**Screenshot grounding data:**
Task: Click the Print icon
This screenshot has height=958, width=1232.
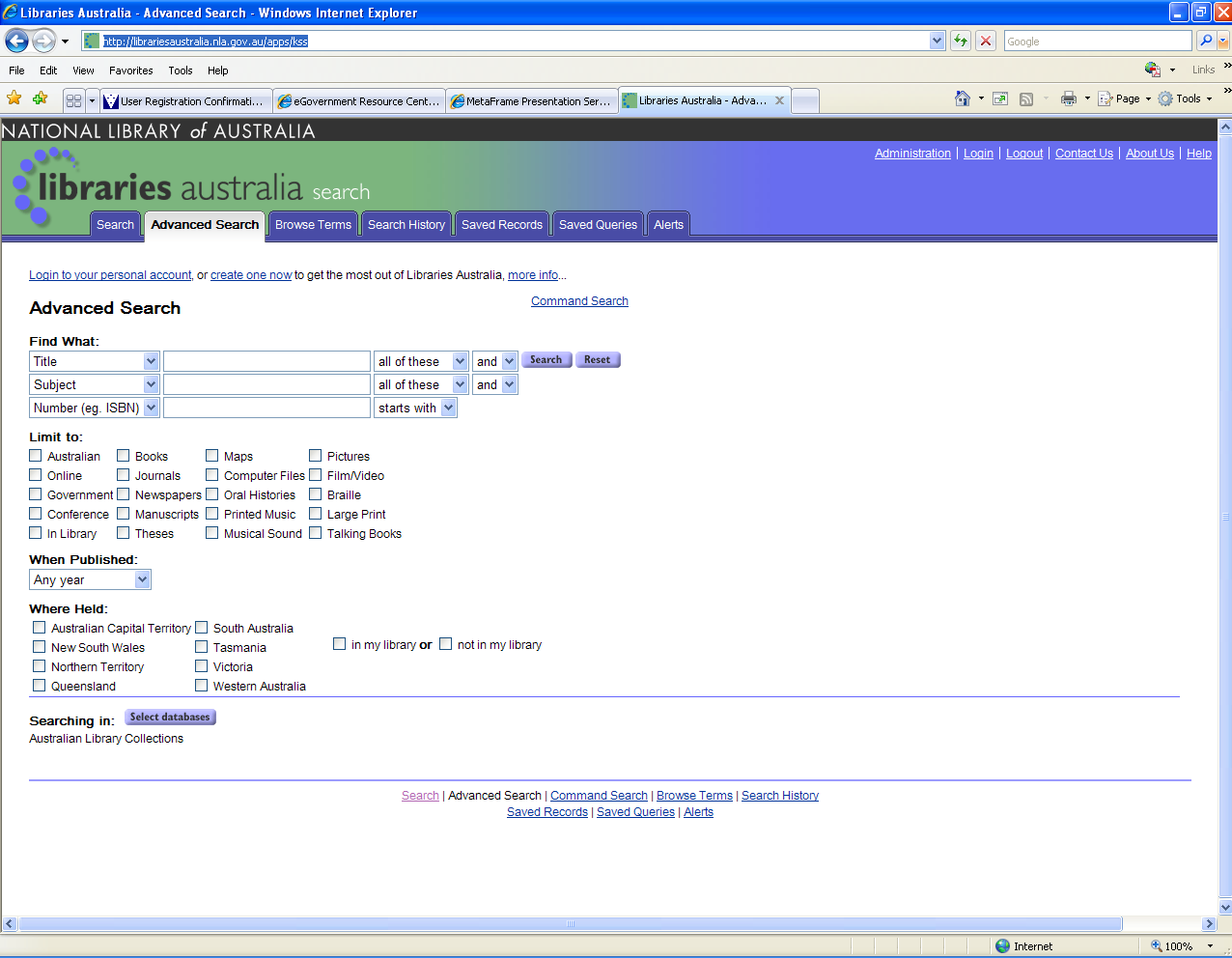Action: (x=1068, y=99)
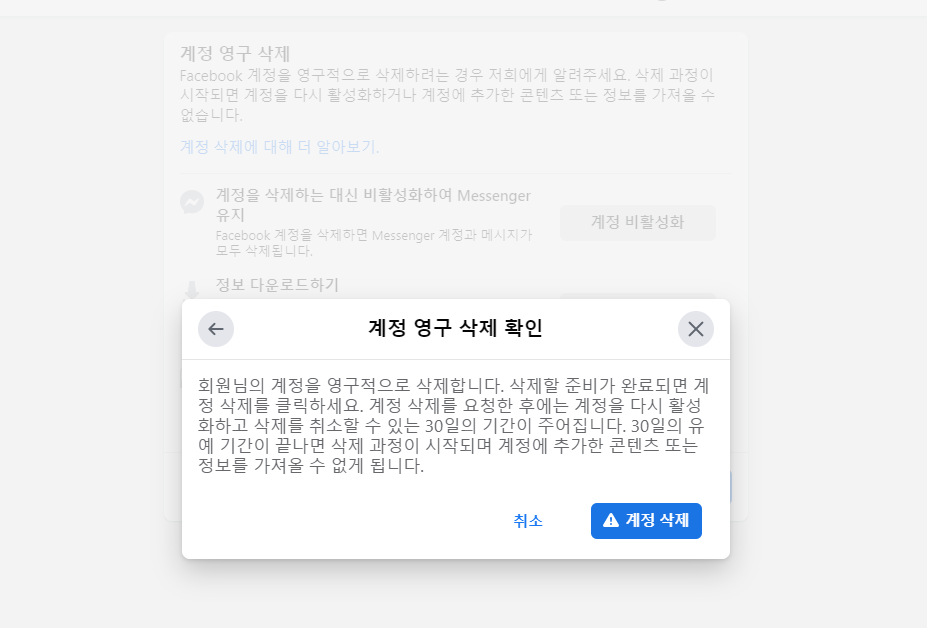
Task: Click the option title ending in Messenger 유지
Action: (373, 205)
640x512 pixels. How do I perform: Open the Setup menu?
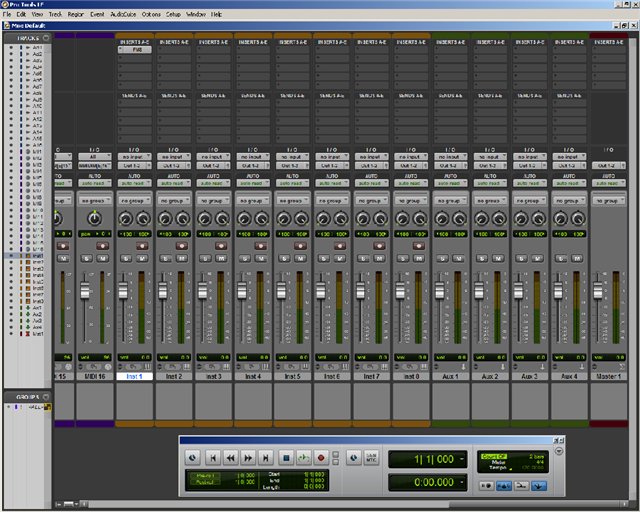[x=174, y=15]
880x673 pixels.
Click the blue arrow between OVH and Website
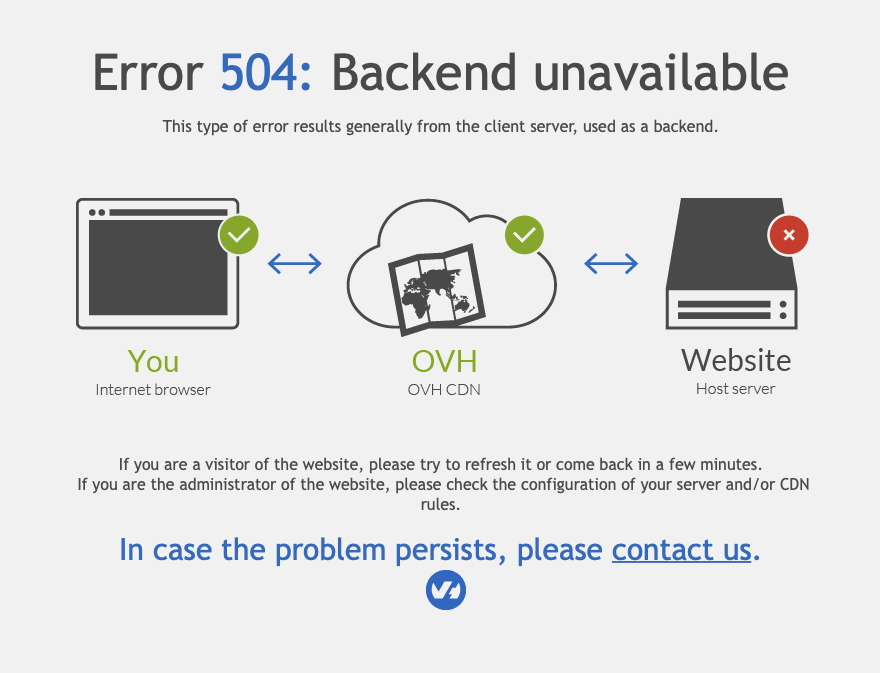(611, 263)
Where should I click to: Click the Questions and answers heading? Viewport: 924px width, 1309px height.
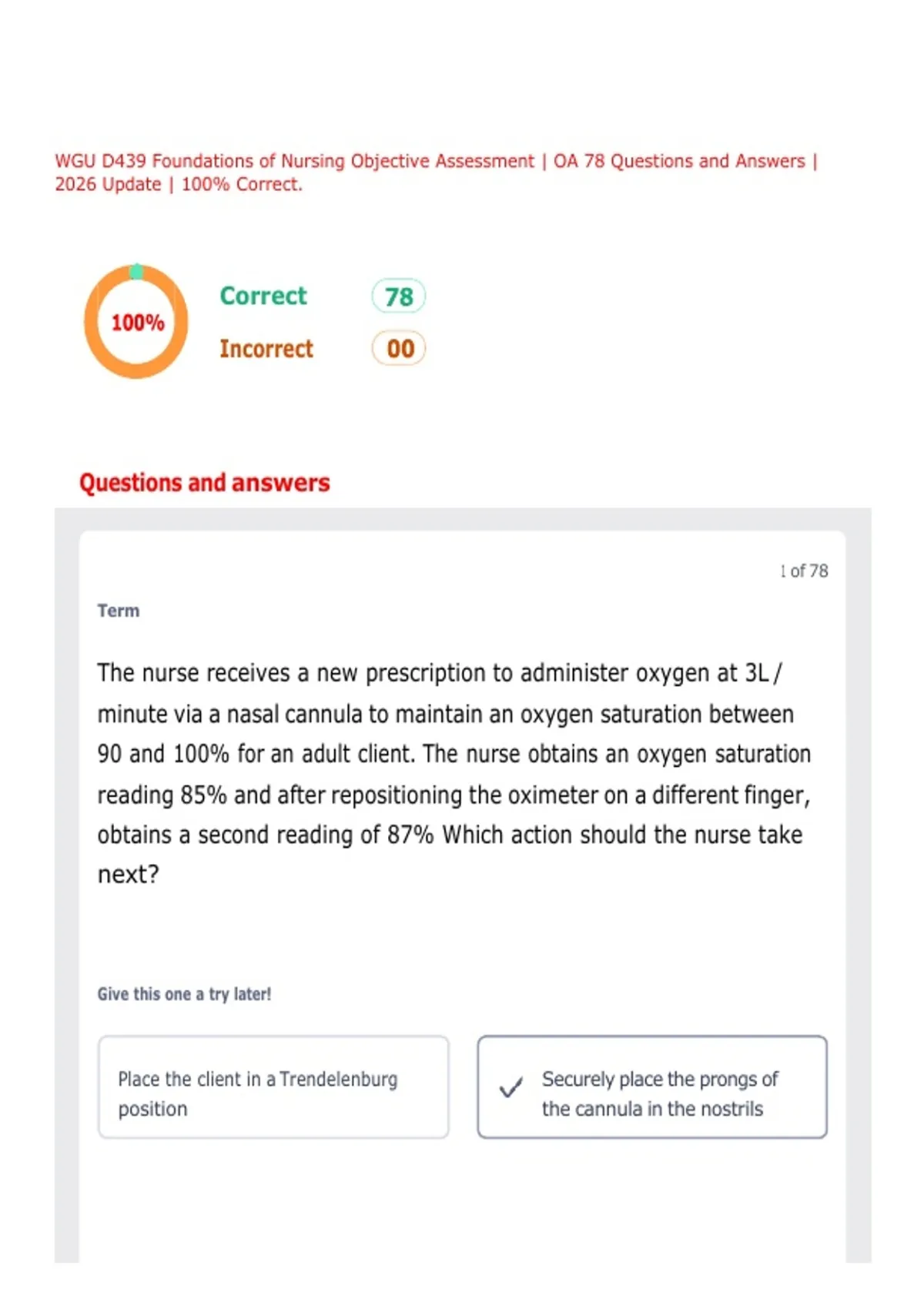coord(205,483)
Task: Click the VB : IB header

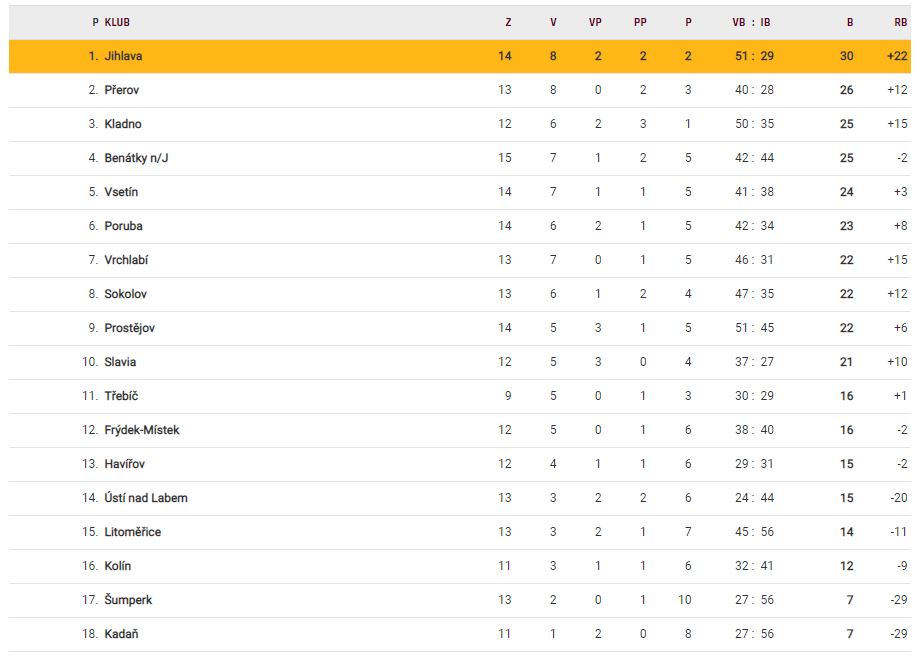Action: tap(751, 22)
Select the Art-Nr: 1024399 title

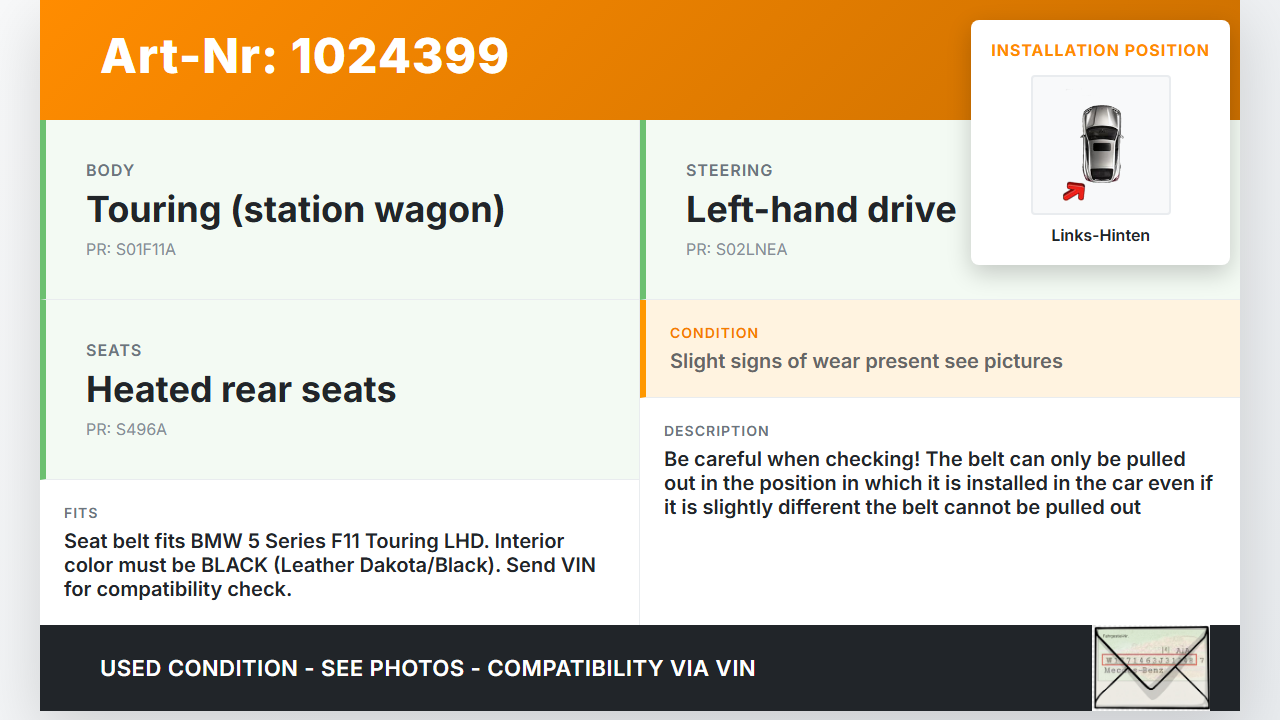click(x=305, y=56)
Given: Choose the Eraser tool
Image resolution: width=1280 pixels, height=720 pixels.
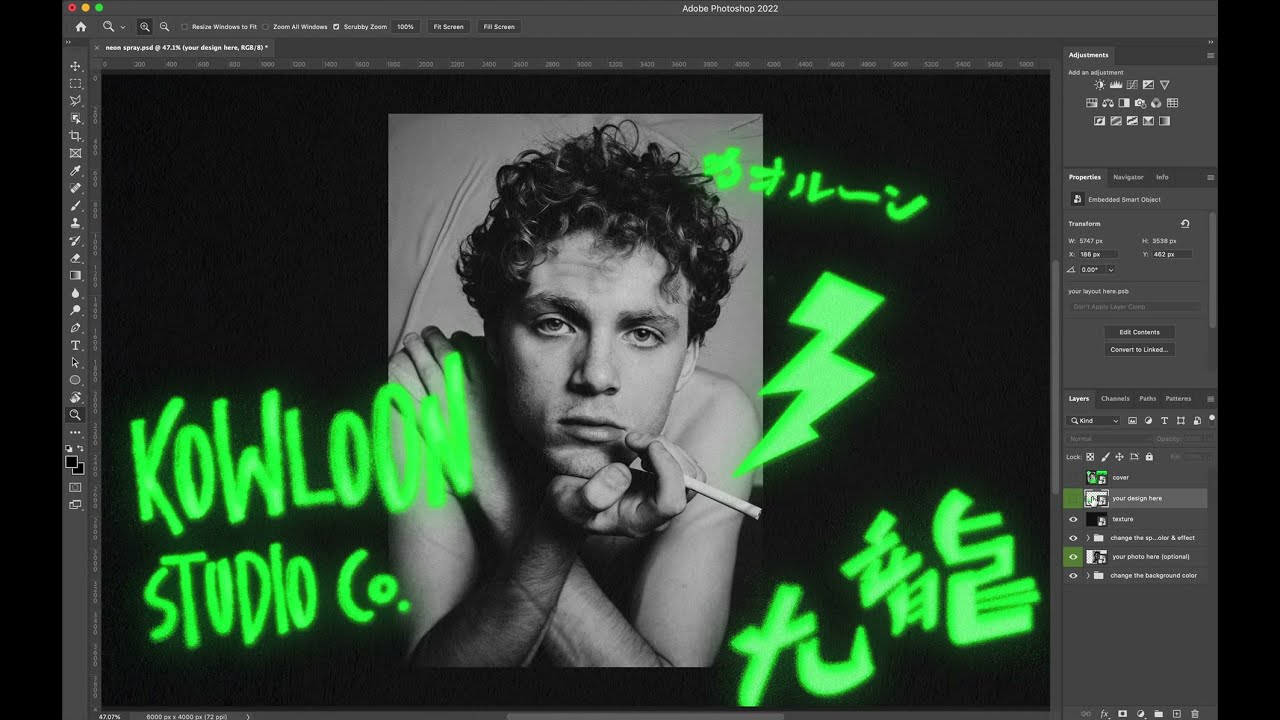Looking at the screenshot, I should (x=75, y=258).
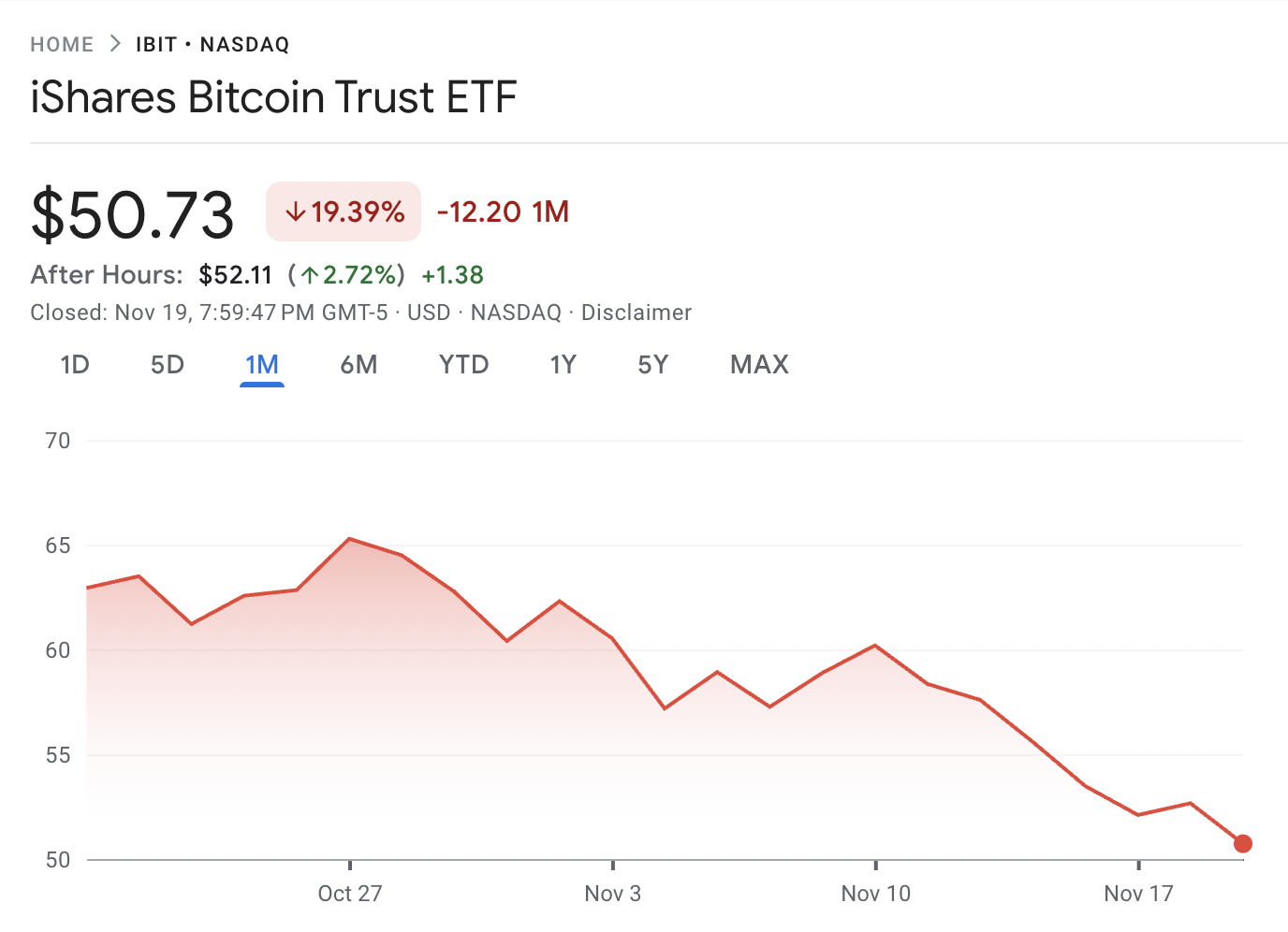Switch to the 5D time range
Screen dimensions: 1288x932
point(168,365)
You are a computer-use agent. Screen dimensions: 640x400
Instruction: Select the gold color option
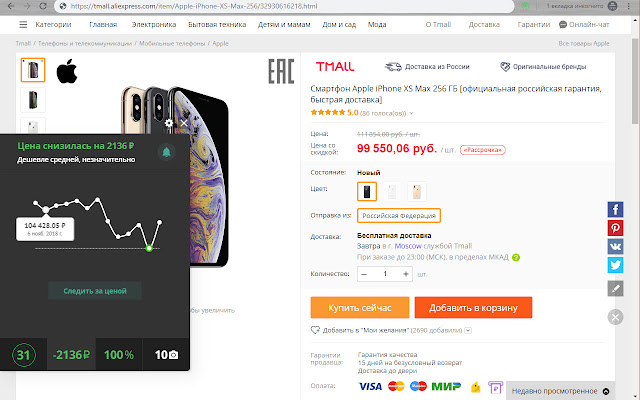(417, 191)
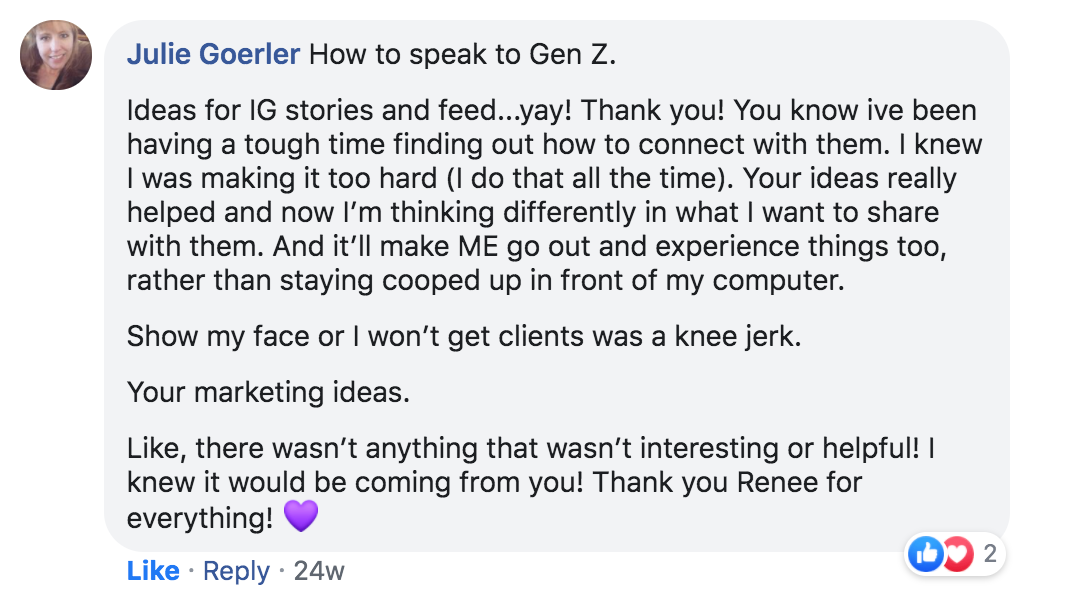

**The problem:**
From the line that contains "Task: Click the VB : IB header" to the last line of the records above, copy each line exactly, both ends included, and leave the pictures out.

**Written solution:**
Task: Click the VB : IB header

Action: tap(751, 22)
Select the Art-Nr: 1024399 title

click(x=305, y=56)
Given: Choose the Eraser tool
Image resolution: width=1280 pixels, height=720 pixels.
Looking at the screenshot, I should (x=75, y=258).
Switch to the 5D time range
Screen dimensions: 1288x932
point(168,365)
You are a computer-use agent. Screen dimensions: 640x400
Instruction: Select the gold color option
(417, 191)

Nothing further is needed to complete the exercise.